Segue-se uma nova aguarela e um
novo capítulo numa mistura de cinza e luz, pesadelos e cansaços, sonhos e
esperanças, desencontros e amor. O Bastardo, que é o mesmo que filho nascido
fora do matrimónio, ilegítimo naquele tempo em que nascer nessa situação era o
mesmo que coisa ruim, excluído, miserável, filho do pecado e da desonra.
Foi Natália a culpada, pois pariu Isabelinha quando aos 14 anos caiu
nos braços de Chico, mais velho 3 anos que ela, numa manhã de "fumar da
boca", fria de inverno e da descoberta dos corpos de dois adolescentes
incompletos, muito antes de ele ter caído no leito de Ida. Uma promessa não
cumprida. Novas alcovas, novos desvios e favores, até que a mãe, com a
vergonha, desonra e falatório, lhe pediu que abandonasse a casa. E emigrou.
Soube em Paris do 25 de Abril no próprio dia, ultrapassando a submissão e a
violência, o sossego e a cozinha, o trabalho do campo, para cair ao balcão num bar de Pigalle. Mas ei-la que regressa esplendorosa
nesse dia 28 de abril no momento em que o
povo esperava Valente e a igreja estava fechada e não havia missa por causa da
revolução, duas e meia da tarde, passados 6 meses e 3 semanas da sua partida, só
possível com os 3 contos que Valente lhe deu, por lhe ter feito tudo.
Passamos pelo poema do Chico, "sem ser bonito", aquele ser bondoso
e amável que trabalhava no matadouro e era amante de Ida, com quem passava
algumas noites, pois as demais ocupava-as com Jaime ou outros, a sorrir no
escuro do quarto. Depois, o do Cemitério, e a arma escondida numa caixa debaixo
do colchão da mãe de Zezé. A pistola do pai morto pela pátria na Guerra de
Angola e enterrado aos 23 anos no cemitério de Candedo.
É que as revoluções não se fazem
só com flores ou cravos, mas também com mortos e feridos e açambarcamentos,
pelo que o povo continuava à espera que Valente abrisse a porta da mercearia
antes que alguém morresse de fome e medo.

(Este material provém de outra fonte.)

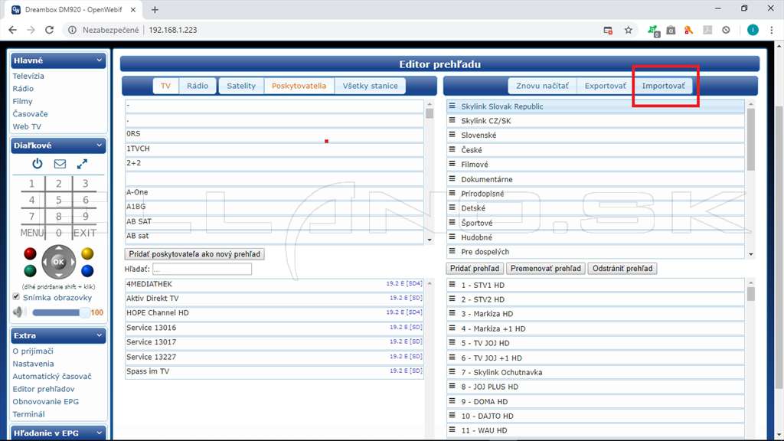Viewport: 784px width, 441px height.
Task: Collapse the Diaľkové remote section
Action: tap(99, 145)
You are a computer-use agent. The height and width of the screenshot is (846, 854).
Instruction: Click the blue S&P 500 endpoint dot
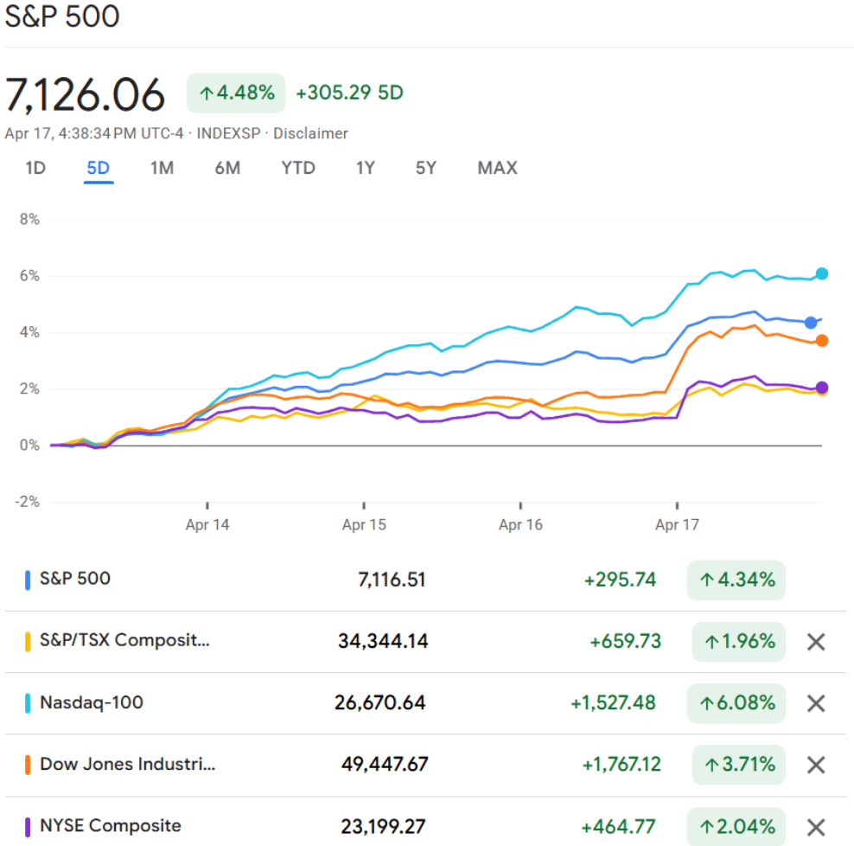[x=811, y=323]
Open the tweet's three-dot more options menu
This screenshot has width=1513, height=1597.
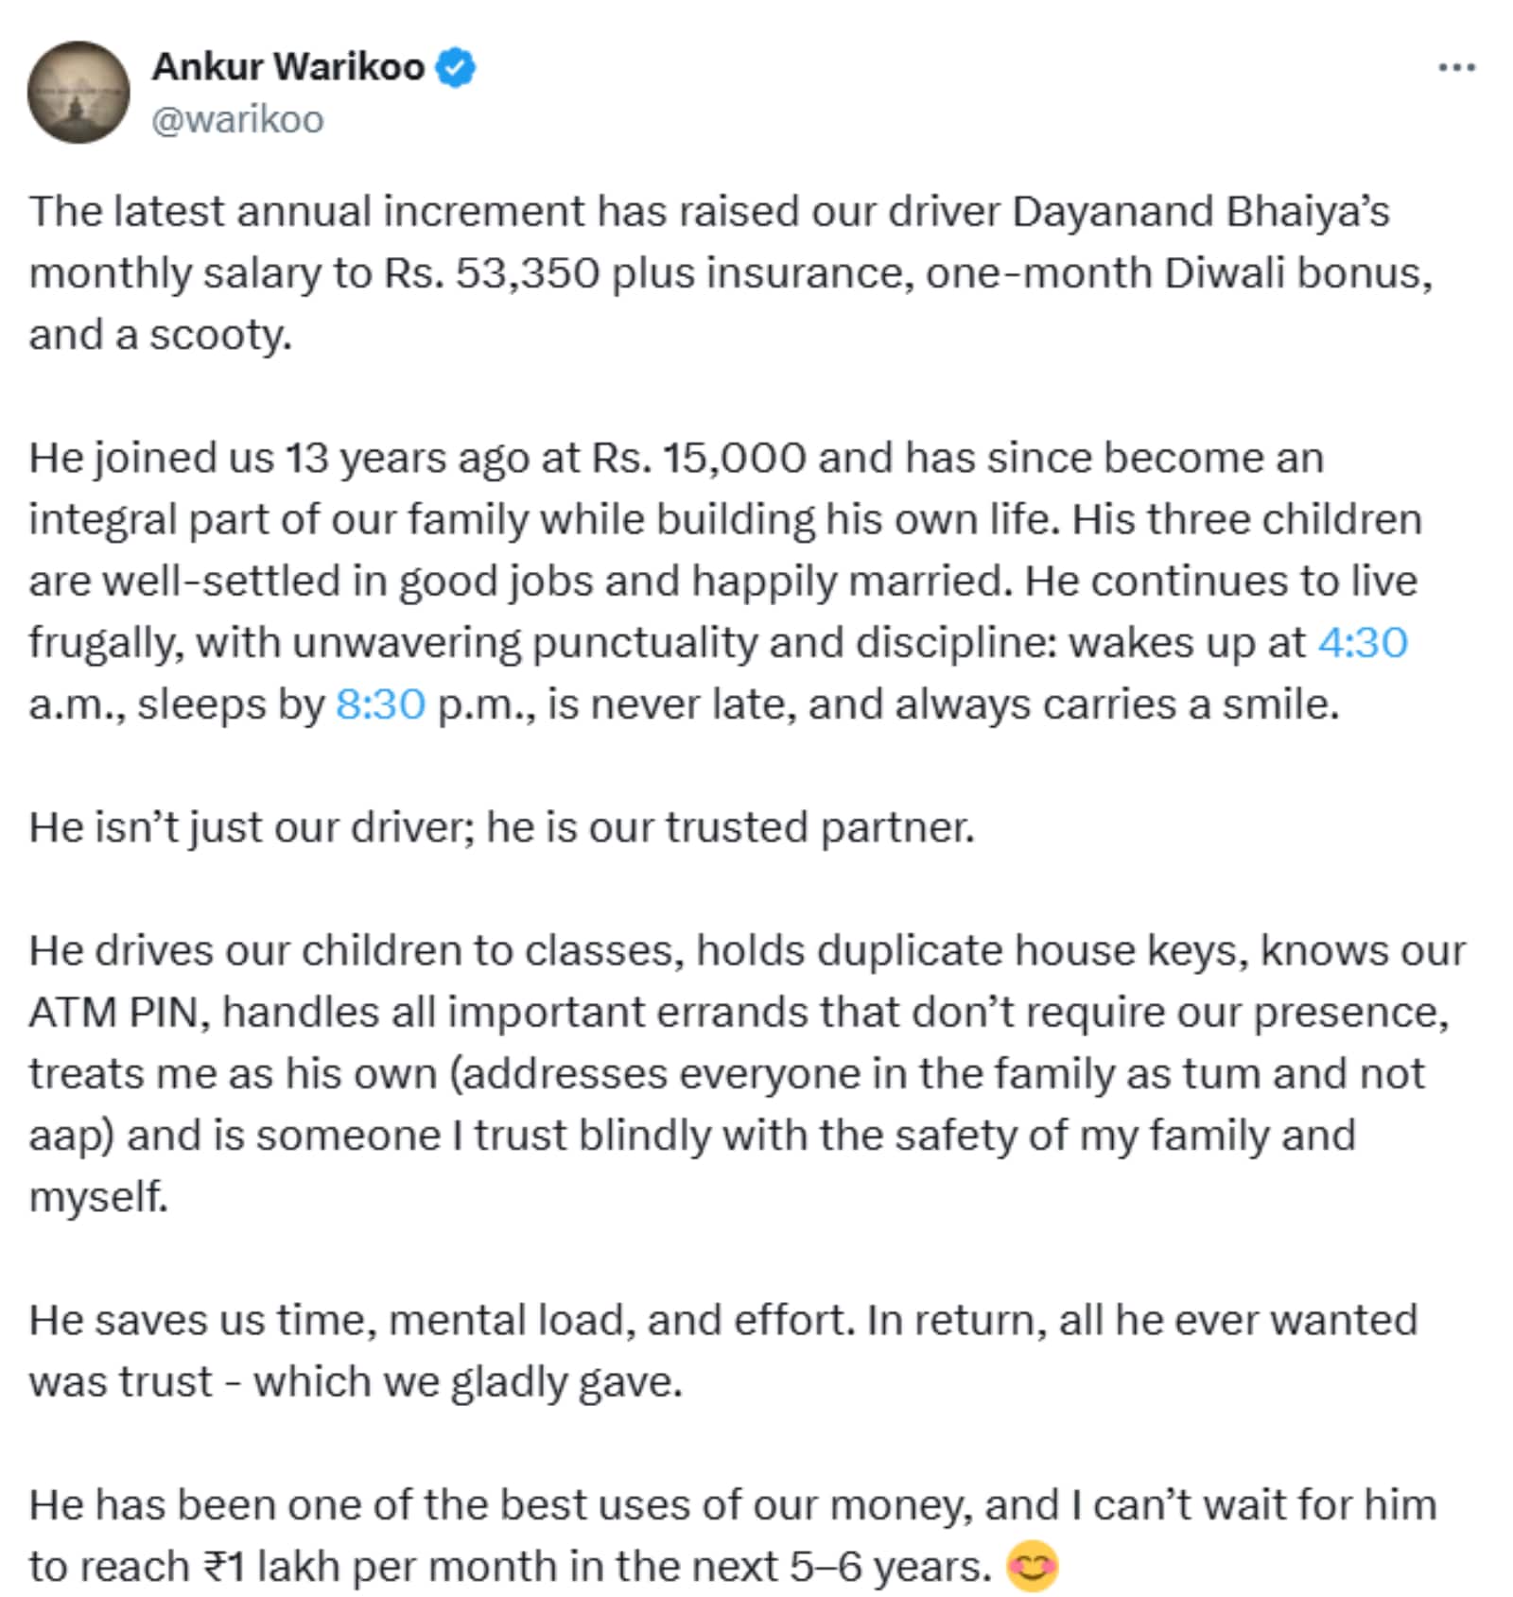coord(1456,67)
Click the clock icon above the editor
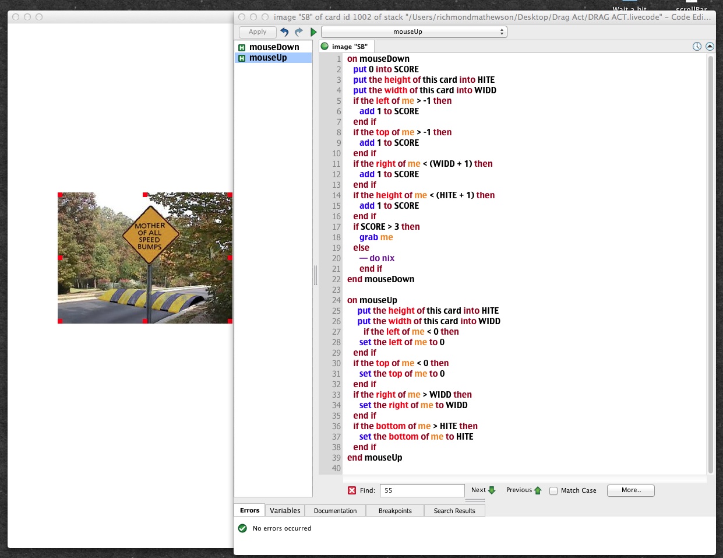 (697, 47)
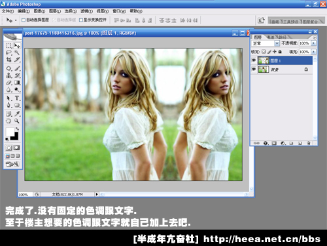Select the Eraser tool
Image resolution: width=327 pixels, height=246 pixels.
9,83
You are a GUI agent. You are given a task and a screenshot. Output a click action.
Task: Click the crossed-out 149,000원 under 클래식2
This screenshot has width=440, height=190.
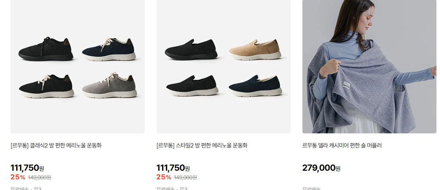click(x=39, y=177)
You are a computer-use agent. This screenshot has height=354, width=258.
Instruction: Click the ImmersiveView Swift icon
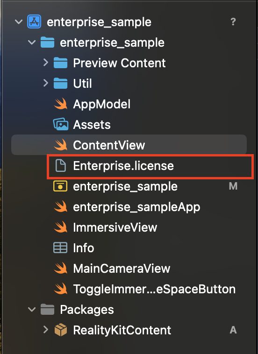tap(61, 227)
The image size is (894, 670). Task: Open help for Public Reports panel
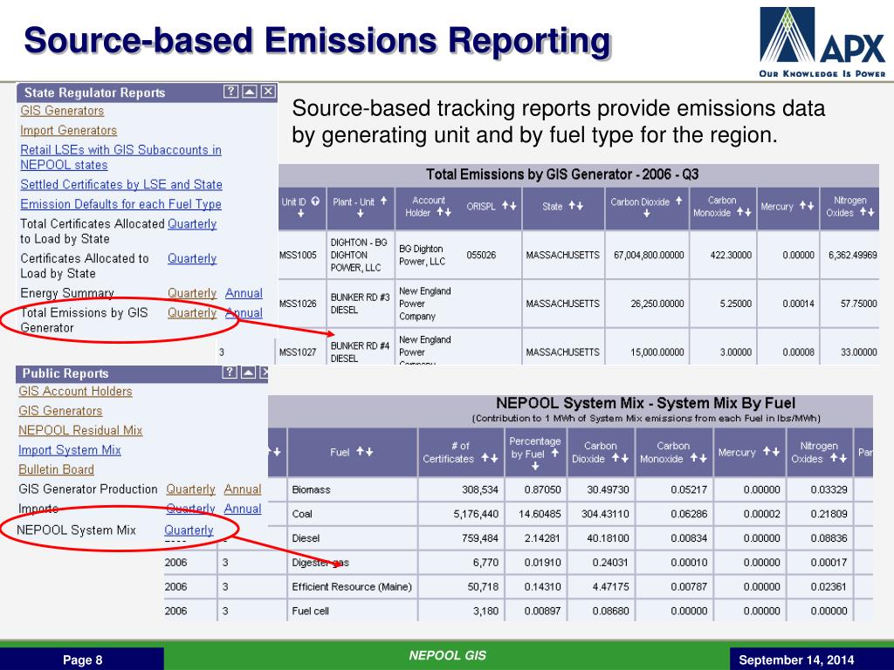(x=230, y=373)
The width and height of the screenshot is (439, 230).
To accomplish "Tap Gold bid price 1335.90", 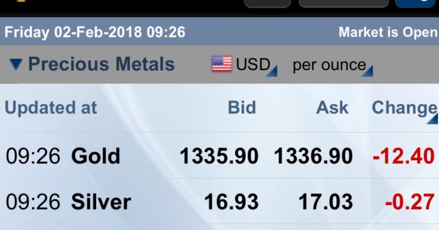I will tap(219, 156).
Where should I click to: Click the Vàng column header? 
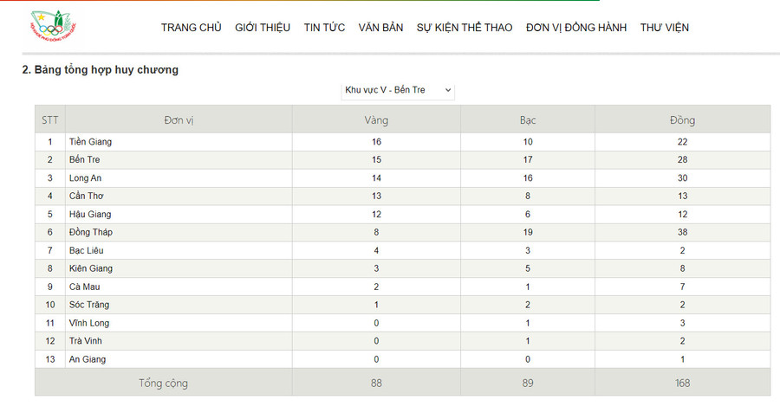[376, 119]
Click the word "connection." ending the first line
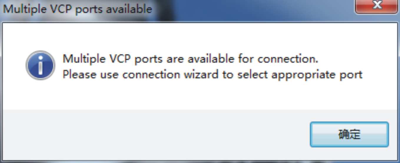This screenshot has width=400, height=163. pyautogui.click(x=288, y=59)
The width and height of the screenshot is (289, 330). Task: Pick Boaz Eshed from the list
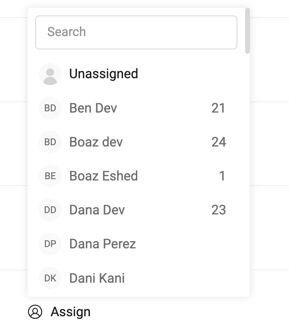pos(136,176)
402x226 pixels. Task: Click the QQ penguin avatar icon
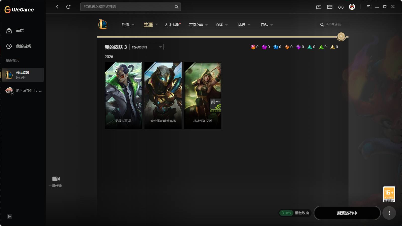(x=352, y=7)
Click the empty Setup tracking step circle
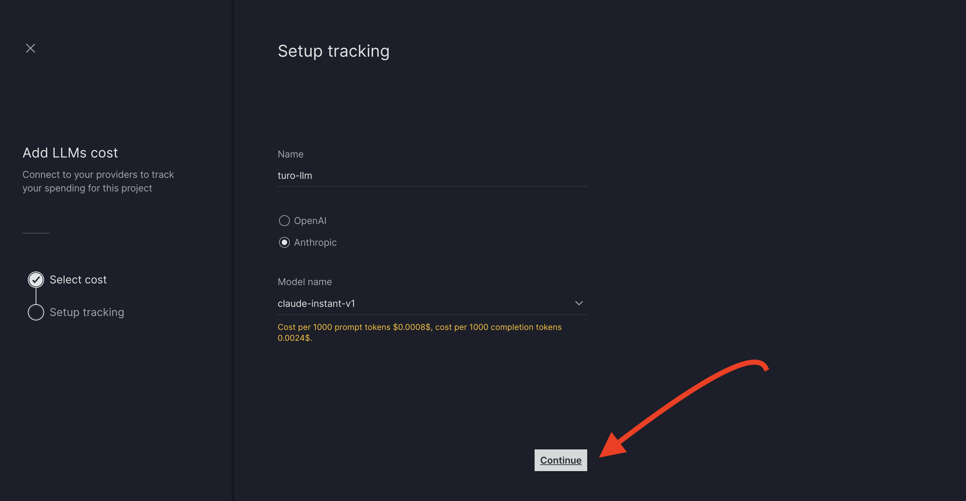Screen dimensions: 966x501 pos(36,312)
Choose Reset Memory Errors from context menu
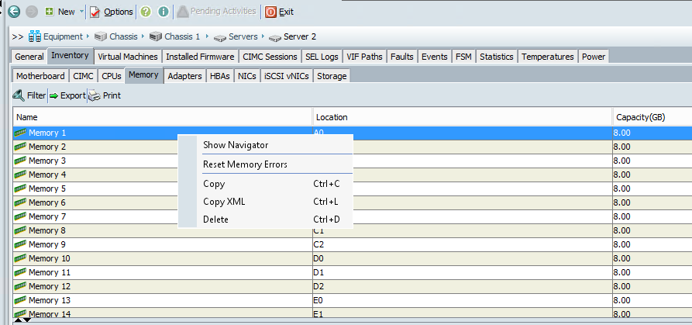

A Mãe, um poema cantado de doçura
transformado em uma nova visão nesse domingo de 28 de abril de 1974, em que estudar e olhar para os retratos
sobre o aparador da sala significava a dor e a incompreensão, a dúvida pela
morte do pai. Zezé, 9 anos de vida, leu todas as cartas dessa caixa, à exceção
da última. Aquela que a mãe nunca recebeu e procurava há 6 anos, uma explicação
que não a oficial que lhe entregou um caixão selado com a menção "morto no
cumprimento do dever". E a guerra surgiu. A dele próprio. Porque pela boca
de Valente " - Qual guerra Srª
Vicente? São uns terroristas que andam por lá aos tiros. Querem roubar-nos o
que é nosso". Valente era a lei. Os braços, os ouvidos, os olhos, a boca
do poder. O domínio. O controle da vida de todos e de cada um.
Zezé e a sua vida anónima, como a
dos habitantes heróis de Candedo, 40 anos de história, 1974 a 2014, são
percorridos em "A espessura da
cinza" desde o período da Guerra Colonial, nomeadamente em Uíge,
Carmona, Angola, pelo pai; o 25 de Abril
de 1974 na aldeia de Candedo até 2014; últimos anos da Troika, e quando
encontrou o amor no seu berço natal, após a morte da mãe trucidada por um
comboio depois de fugir do manicómio, ou sanatório de Izeda, outro nome real
geograficamente , a vila de Izeda, mas onde não existe nenhum equipamento de
saúde com este nome, devido à sua demência, e, ao fim de uma paixão que pensava
duradoura já como estudante universitário na cidade do Porto onde cursou Direito,
após a entrada no Seminário, na penúltima intenção de ser Padre.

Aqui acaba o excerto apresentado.